Nvidia aposta na robótica e lança modelo de código aberto
Para fortalecer essa nova era da IA, a Nvidia anunciou o Isaac GR00T N1, um modelo de código aberto projetado para desenvolvimento de robôs humanoides. Esse modelo será pareado com a série Cosmos AI, permitindo que robôs aprendam em ambientes simulados sem a necessidade de testes no mundo real.
Especialistas, como o professor Benjamin Lee, da Universidade da Pensilvânia, consideram essa abordagem um divisor de águas:
“O treinamento de robôs no mundo real é caro e demorado. Ambientes simulados sempre foram a base para aprendizado por reforço, mas a Nvidia está democratizando esse acesso.”
A série Cosmos AI foi apresentada pela primeira vez na CES 2025 e é capaz de gerar vídeos fotorrealistas de baixo custo para treinar robôs e sistemas automatizados, reduzindo a necessidade de coleta de dados físicos.
Nvidia se une à GM para aprimorar carros autônomos
Entre os anúncios estratégicos, a General Motors (GM) revelou que integrará a tecnologia da Nvidia em sua nova frota de carros autônomos. As empresas desenvolverão sistemas personalizados de IA usando Omniverse e Cosmos para treinar modelos avançados de fabricação automotiva.
Além disso, a Nvidia lançou o sistema Halos, um software de segurança baseado em IA para aprimorar a direção autônoma. Huang destacou que a Nvidia é “a primeira empresa no mundo a ter cada linha de código de segurança avaliada”, demonstrando o compromisso da marca com confiabilidade e precisão em seus sistemas.
Parceria com Google DeepMind e Disney Research impulsiona simulação de robôs
Para avançar no desenvolvimento da IA física, Huang também revelou um mecanismo de física de código aberto, chamado Newton, desenvolvido em parceria com Google DeepMind e Disney Research.

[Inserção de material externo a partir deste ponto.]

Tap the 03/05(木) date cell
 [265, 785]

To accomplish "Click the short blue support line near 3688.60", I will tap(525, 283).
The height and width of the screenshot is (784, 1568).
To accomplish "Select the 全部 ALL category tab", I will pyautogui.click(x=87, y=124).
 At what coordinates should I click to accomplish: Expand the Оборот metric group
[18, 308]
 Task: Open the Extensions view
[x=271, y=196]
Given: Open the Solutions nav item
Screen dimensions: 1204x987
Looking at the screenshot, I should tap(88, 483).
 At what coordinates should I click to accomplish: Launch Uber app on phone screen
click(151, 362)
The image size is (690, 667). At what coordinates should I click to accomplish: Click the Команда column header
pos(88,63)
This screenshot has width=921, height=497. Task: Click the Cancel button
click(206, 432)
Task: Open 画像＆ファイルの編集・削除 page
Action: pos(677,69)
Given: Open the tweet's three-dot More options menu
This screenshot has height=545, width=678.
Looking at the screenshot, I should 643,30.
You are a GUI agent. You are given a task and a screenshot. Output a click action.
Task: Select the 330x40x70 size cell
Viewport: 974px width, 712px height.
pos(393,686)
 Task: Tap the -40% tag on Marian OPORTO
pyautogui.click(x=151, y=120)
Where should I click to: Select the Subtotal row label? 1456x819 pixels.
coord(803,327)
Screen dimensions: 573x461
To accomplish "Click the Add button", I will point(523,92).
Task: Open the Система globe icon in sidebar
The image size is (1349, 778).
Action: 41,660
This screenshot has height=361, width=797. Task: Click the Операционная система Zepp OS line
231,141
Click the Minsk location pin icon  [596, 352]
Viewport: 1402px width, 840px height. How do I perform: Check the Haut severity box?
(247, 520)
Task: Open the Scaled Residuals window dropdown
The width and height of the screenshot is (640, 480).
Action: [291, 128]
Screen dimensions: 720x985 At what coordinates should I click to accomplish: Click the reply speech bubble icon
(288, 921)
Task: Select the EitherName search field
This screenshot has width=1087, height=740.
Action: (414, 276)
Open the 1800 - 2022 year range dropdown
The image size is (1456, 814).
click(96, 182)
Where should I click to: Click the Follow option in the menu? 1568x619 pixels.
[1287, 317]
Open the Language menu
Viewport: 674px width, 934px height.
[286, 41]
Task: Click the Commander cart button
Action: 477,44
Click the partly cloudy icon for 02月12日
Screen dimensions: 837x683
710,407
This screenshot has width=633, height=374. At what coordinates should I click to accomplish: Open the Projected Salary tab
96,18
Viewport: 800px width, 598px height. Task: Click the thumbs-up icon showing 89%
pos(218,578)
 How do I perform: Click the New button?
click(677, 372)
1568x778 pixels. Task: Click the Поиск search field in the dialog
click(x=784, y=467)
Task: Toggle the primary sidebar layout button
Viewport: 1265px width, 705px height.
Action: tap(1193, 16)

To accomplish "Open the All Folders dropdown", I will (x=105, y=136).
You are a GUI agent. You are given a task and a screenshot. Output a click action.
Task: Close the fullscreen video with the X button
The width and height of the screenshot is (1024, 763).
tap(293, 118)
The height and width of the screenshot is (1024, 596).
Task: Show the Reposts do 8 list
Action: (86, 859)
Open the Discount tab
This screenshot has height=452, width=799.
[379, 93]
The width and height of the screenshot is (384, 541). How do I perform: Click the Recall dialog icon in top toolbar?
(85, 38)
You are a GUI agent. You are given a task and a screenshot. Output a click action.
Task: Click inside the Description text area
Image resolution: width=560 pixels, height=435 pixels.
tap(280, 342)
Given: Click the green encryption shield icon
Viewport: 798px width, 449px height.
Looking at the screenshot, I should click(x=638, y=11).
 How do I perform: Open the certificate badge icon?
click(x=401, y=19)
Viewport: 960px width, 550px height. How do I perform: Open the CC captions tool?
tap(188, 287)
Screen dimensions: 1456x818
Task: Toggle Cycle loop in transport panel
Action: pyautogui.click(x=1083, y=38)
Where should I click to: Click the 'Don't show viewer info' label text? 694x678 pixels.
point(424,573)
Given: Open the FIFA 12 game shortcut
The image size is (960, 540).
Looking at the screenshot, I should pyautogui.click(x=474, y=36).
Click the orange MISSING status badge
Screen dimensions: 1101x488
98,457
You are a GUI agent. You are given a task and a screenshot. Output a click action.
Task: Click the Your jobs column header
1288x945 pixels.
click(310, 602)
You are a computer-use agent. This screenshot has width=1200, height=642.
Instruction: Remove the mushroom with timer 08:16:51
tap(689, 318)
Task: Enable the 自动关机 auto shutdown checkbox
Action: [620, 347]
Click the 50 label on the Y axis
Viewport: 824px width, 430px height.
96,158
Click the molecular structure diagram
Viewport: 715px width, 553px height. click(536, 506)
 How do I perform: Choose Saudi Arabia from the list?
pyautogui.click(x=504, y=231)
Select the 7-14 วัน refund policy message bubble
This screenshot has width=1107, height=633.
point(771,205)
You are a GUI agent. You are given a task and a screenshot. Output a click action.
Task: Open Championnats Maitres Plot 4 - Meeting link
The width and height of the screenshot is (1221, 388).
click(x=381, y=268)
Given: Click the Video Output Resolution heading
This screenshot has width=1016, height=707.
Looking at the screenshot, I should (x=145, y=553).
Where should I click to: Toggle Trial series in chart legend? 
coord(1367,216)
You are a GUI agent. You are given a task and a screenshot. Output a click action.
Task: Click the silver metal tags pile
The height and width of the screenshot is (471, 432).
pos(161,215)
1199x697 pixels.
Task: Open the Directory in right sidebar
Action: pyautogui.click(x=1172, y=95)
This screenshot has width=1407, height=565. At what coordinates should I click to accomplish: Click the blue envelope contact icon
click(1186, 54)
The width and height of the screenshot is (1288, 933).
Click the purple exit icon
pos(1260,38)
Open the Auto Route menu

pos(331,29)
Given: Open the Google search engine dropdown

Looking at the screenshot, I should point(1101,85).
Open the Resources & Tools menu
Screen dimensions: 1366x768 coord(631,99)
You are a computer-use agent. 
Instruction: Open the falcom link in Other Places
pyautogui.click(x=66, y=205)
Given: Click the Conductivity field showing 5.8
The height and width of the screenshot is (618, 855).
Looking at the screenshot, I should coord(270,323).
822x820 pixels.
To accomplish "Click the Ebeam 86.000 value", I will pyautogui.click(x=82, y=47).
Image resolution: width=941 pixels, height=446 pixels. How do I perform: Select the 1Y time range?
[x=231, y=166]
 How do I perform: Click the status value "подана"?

Essa tecnologia será fundamental para aprimorar a simulação de robôs e acelerar sua adaptação ao mundo real.
Durante a apresentação, Huang recebeu no palco um pequeno robô chamado Blue, que seguia comandos e respondia a interações humanas, simbolizando o futuro da robótica generalista.
🔹 “A era da robótica generalista chegou”, declarou Huang, encerrando a palestra com entusiasmo.
Conclusão: Nvidia lidera a revolução da IA e da robótica
O GTC 2025 deixou claro que a Nvidia segue como protagonista da revolução da inteligência artificial e da robótica. Com chips de última geração, modelos de IA abertos para pesquisa e parcerias estratégicas, a empresa prepara o terreno para um futuro em que a IA estará cada vez mais integrada à nossa realidade, seja em assistentes virtuais, carros autônomos ou robôs humanoides altamente inteligentes.